## TEXT TO READ
::::
Sentinel funded its securities purchases using not only the customer cash in the segment accounts but also cash from repo transactions and money loaned to it by the Bank of New York (BONY), the bank where Sentinel housed the majority of its client accounts. BONY required Sentinel to move securities into a liena-ble account to serve as collateral for the loan. If Sentinel were to move Segment 1 or Segment 3 customer assets into a lienable account, meaning that BONY had a lien on those customer assets to secure its loans to Sentinel, then Sentinel would be violating the trust requirements of federal laws meant to protect Segment 1 and Segment 3 customers from precisely such a risk.
Originally, the BONY loan was meant to provide overnight liquidity. As Sentinel expanded its leveraged trading operations, though, it used the BONY loan to cover the fees- those trades required. Sentinel’s BONY loan ballooned, growing from around $55 million in 2004 to an average of $369 million in the summer of 2007. As the loan grew, Sentinel began using securities that were assigned to customers as collateral for its own borrowing, moving them out of their segregated accounts and into the lienable account overnight. This meant that securities that were supposed to be held in trust for customers were instead being used for Sentinel’s financial gain and were subject to attachment by BONY, a flagrant violation of both SEC and CFTC requirements.
::::
Location data for words and elements
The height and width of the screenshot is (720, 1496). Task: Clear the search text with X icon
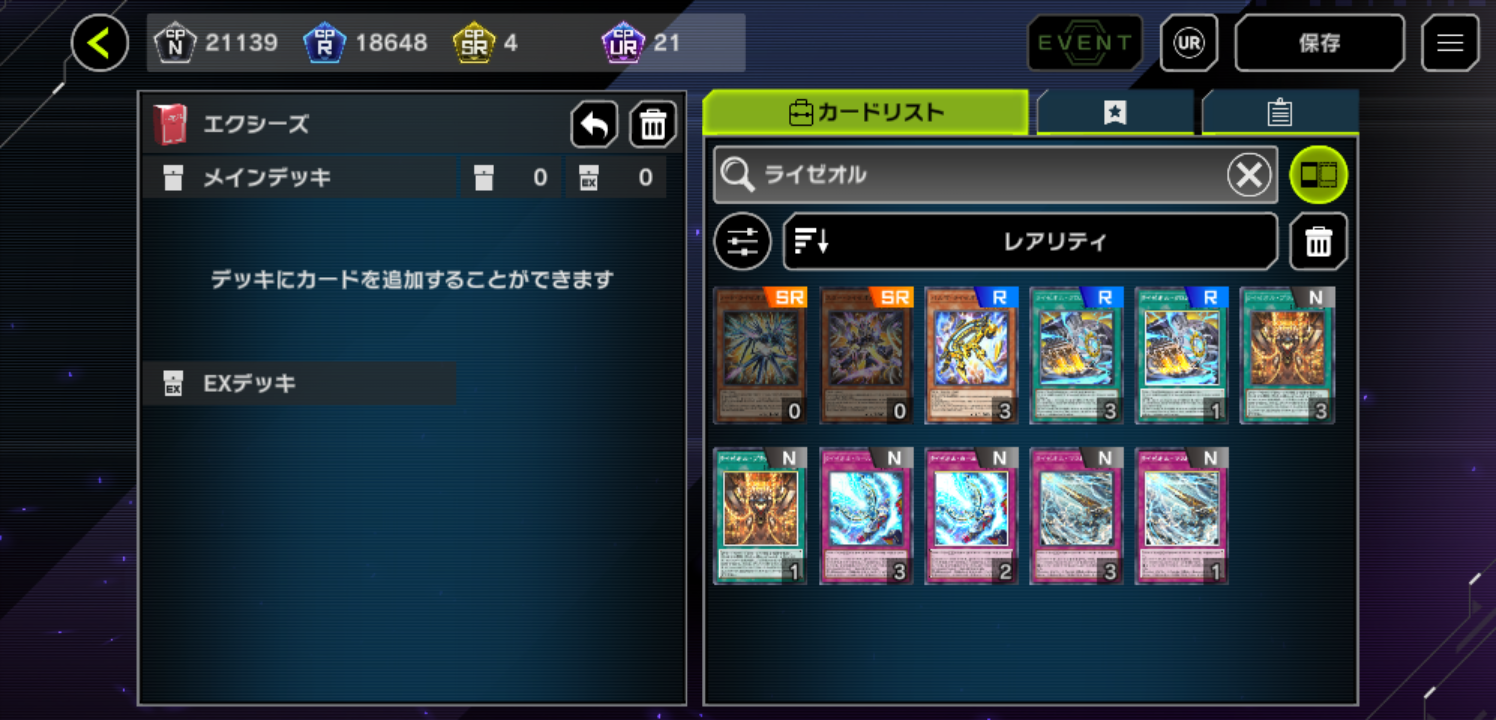pos(1249,176)
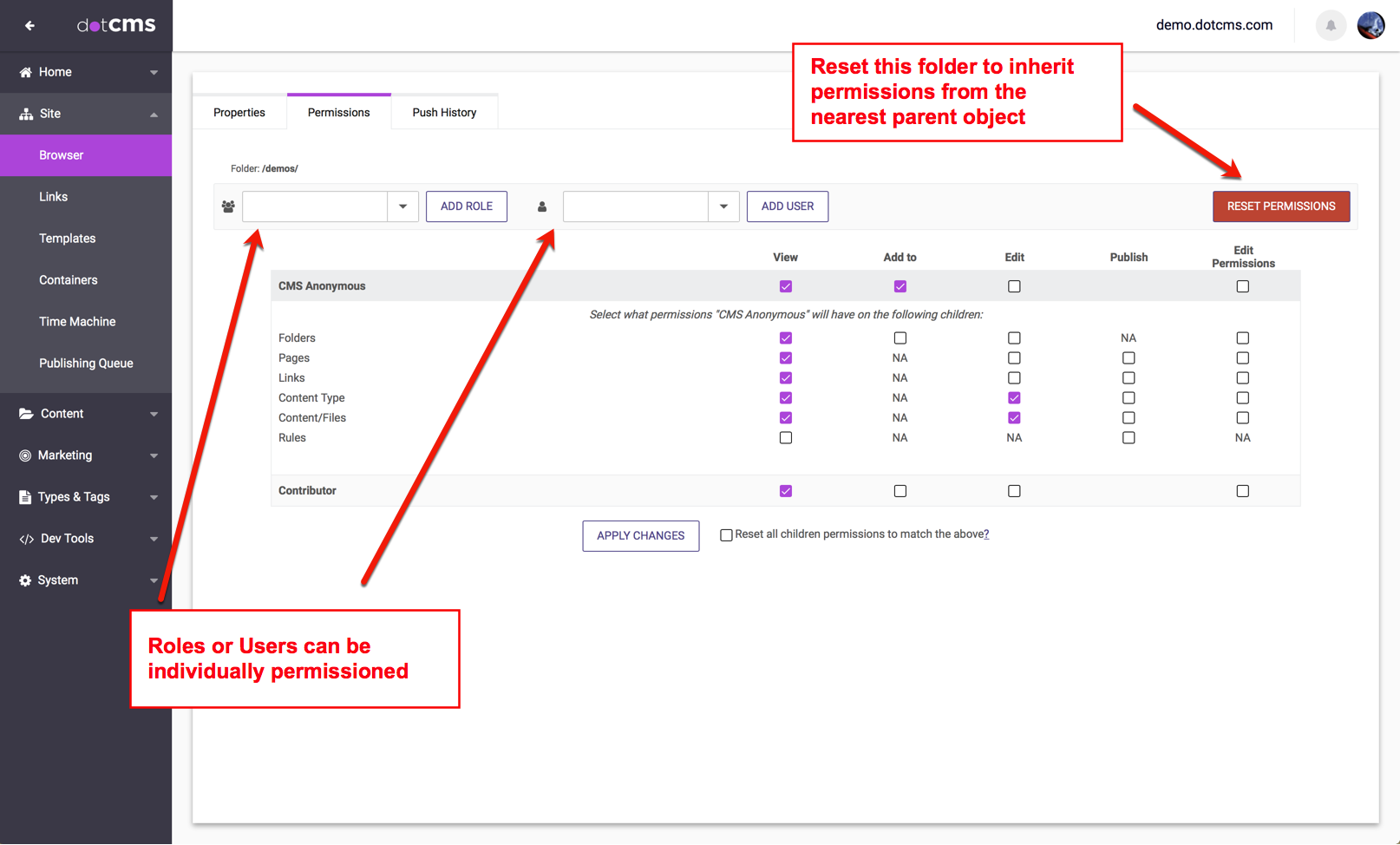Open the notifications bell icon
1400x845 pixels.
[x=1331, y=25]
::::
## WHAT TO WORK ON
Reproduce the passage on Sentinel's borrowing from "Sentinel funded its" to "such a risk." word for word.

## WRITTEN SOLUTION
Sentinel funded its securities purchases using not only the customer cash in the segment accounts but also cash from repo transactions and money loaned to it by the Bank of New York (BONY), the bank where Sentinel housed the majority of its client accounts. BONY required Sentinel to move securities into a liena-ble account to serve as collateral for the loan. If Sentinel were to move Segment 1 or Segment 3 customer assets into a lienable account, meaning that BONY had a lien on those customer assets to secure its loans to Sentinel, then Sentinel would be violating the trust requirements of federal laws meant to protect Segment 1 and Segment 3 customers from precisely such a risk.